MoonJune 2018
Serbian ensemble serve up strong studio present to map out their ebb-and-flow future.
Having laid ground rules for worldwide operation with their concert album, this collective didn’t stall to play around with the ideas flaunted in front of immediate audiences and consolidated their time-tested approach and drew “Lines In Sand” where the collective’s life force is run through an impressive variety of memorable metamorphoses. There’s also a great integrity in the dozen cuts which seem straightforward in terms of delivering memorable passages but are hellbent – and heaven-bound – on veering away from the obvious in search of new pleasures.
Unhurriedly floating into aural frame with percussive excitement and mesmeric folk vocal of the title track, whose crystal wobble gives way to glacial riffs that usher in expansive and punchy, if lucid, fusion jive, the record is a vast playground for Hadžimanov’s agile ivories. Vasil may let Branko Trijic and Miroslav Tovirac engage in fun-exuding funk on “Mr. MoonJune” – another dedication to the label’s mastermind Leonardo Pavkovic – but it’s synthesizers that rule the game here, spreading flecks of sunlight all around megalopolis landscape yet stepping aside for tropicalia-tinctured piano to take over and reveal sadness underneath the sax-smeared effervescence.
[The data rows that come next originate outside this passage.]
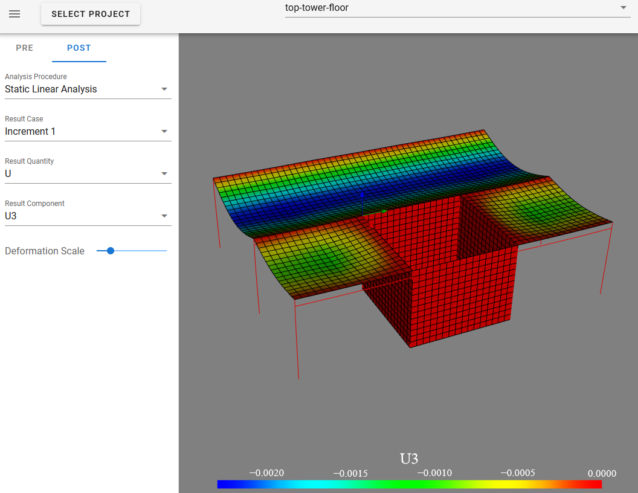Click the blue end of the color legend
The width and height of the screenshot is (638, 493).
[221, 484]
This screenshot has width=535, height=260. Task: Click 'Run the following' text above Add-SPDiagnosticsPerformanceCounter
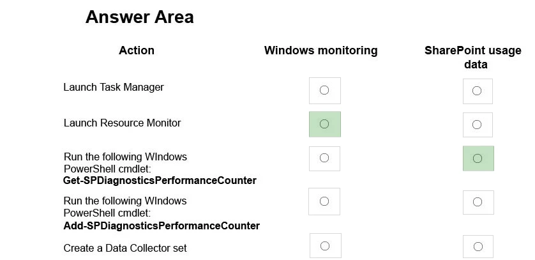pos(125,201)
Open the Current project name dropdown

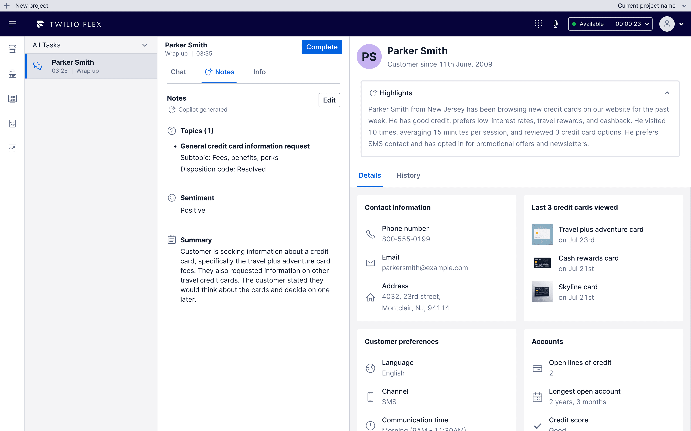pyautogui.click(x=684, y=6)
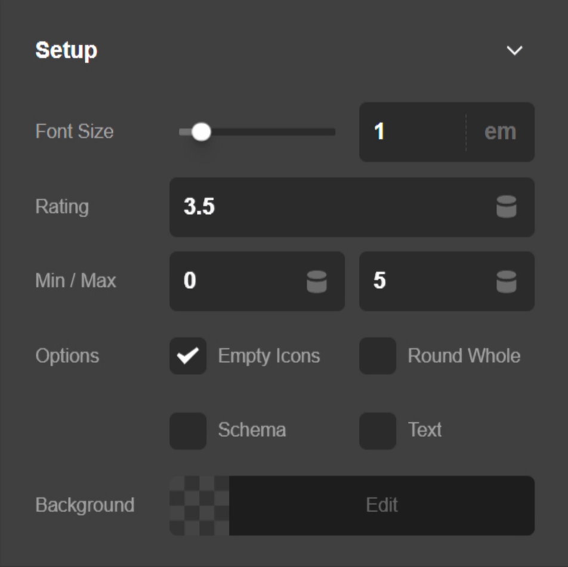Click the database icon beside the Min value

[318, 281]
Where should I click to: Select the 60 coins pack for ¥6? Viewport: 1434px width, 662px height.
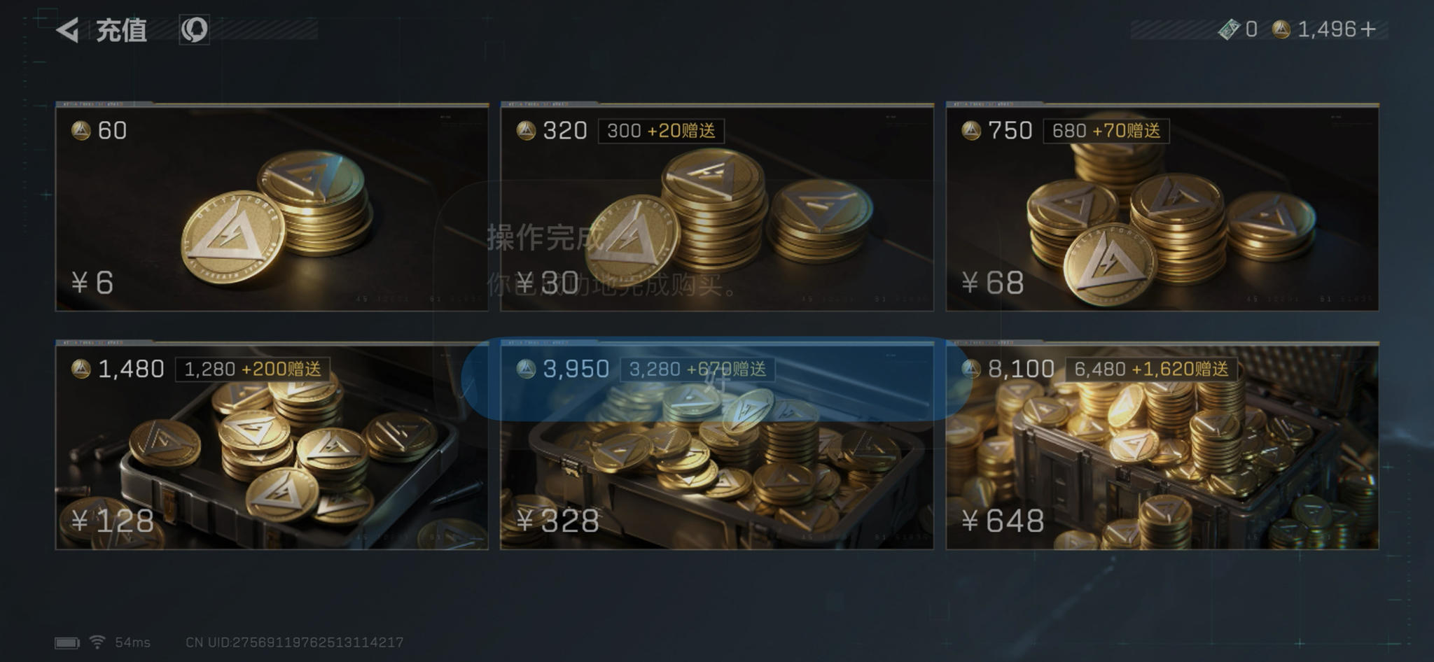point(272,206)
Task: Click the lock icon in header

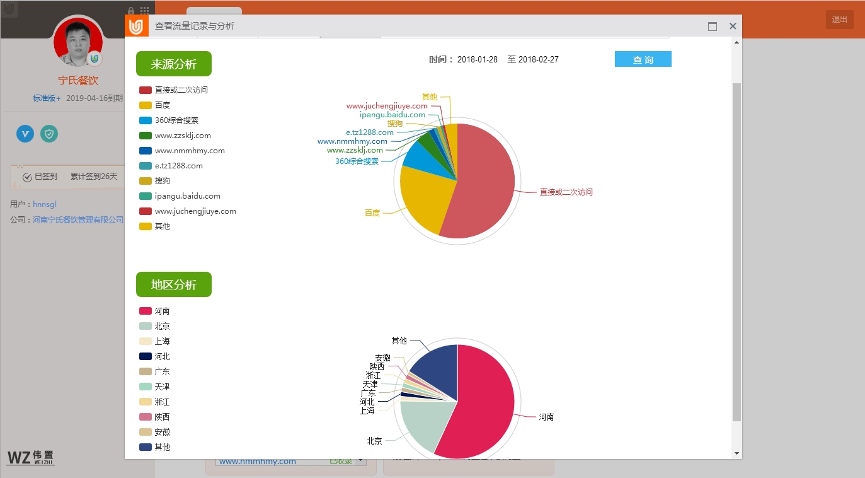Action: [x=131, y=11]
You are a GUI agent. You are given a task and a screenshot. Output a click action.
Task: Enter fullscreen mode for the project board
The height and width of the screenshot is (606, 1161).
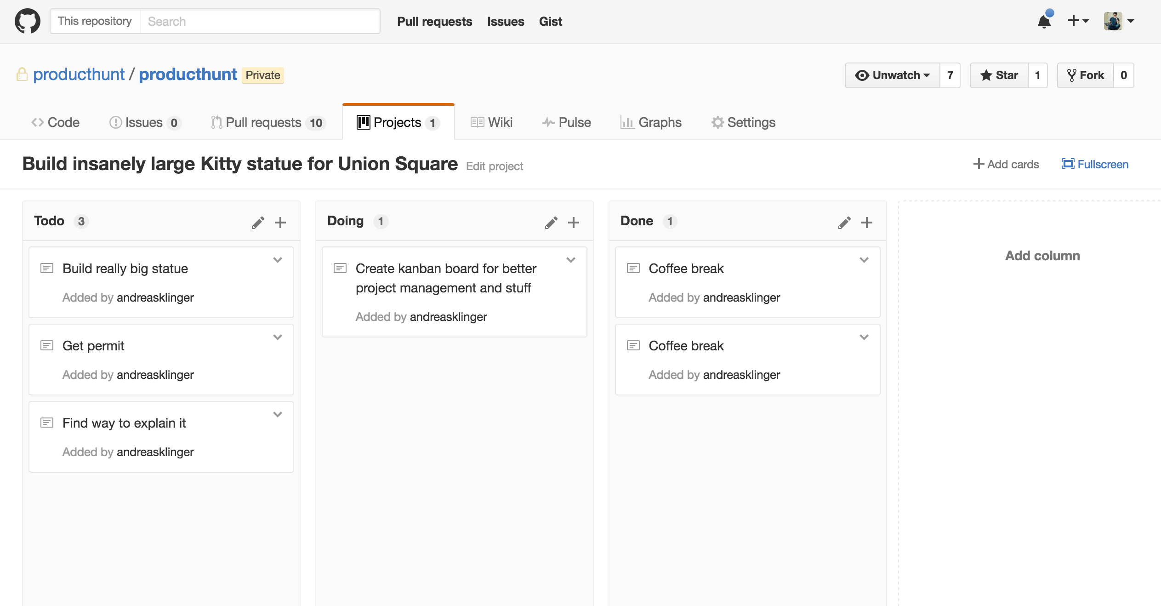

From there. the arrival of a certain Brazilian style in “San Snova” would only be logical, of only it wasn’t so elegiac as to suggest romantic ramble and breakdown.
That’s why “Lost” is losing its voice before turning the tune’s dramatic meander into a stumbling sleepwalk and then a frivolous dance, one that will attain another level of urban urgency on “Kazi Gradiska” until “Maklik” offers a space sort of careless stroll, as keyboards bubble and attract retro effects to the piece’s rather simple melody. All of this would fail to prepare the listener for the atmospheric soul of “For Clara” – rolling from slow to delirious mood – or for the shift of “Freedom From The Past” from rustic vibe to sleek jazz-rock, while “Ratnici Podzemlja” is a picturesque slice of old-time electronica whose unsophisticated beats are given Moog and Hammond colors to rave and host a vocodered chant. So although the reggae-tinged epic “Rege Hadzi” attains cosmic consciousness, the quintet and their guests never take it too seriously: after all, everything is transient, like lines in the sand, but even fleeting delight is worth the effort.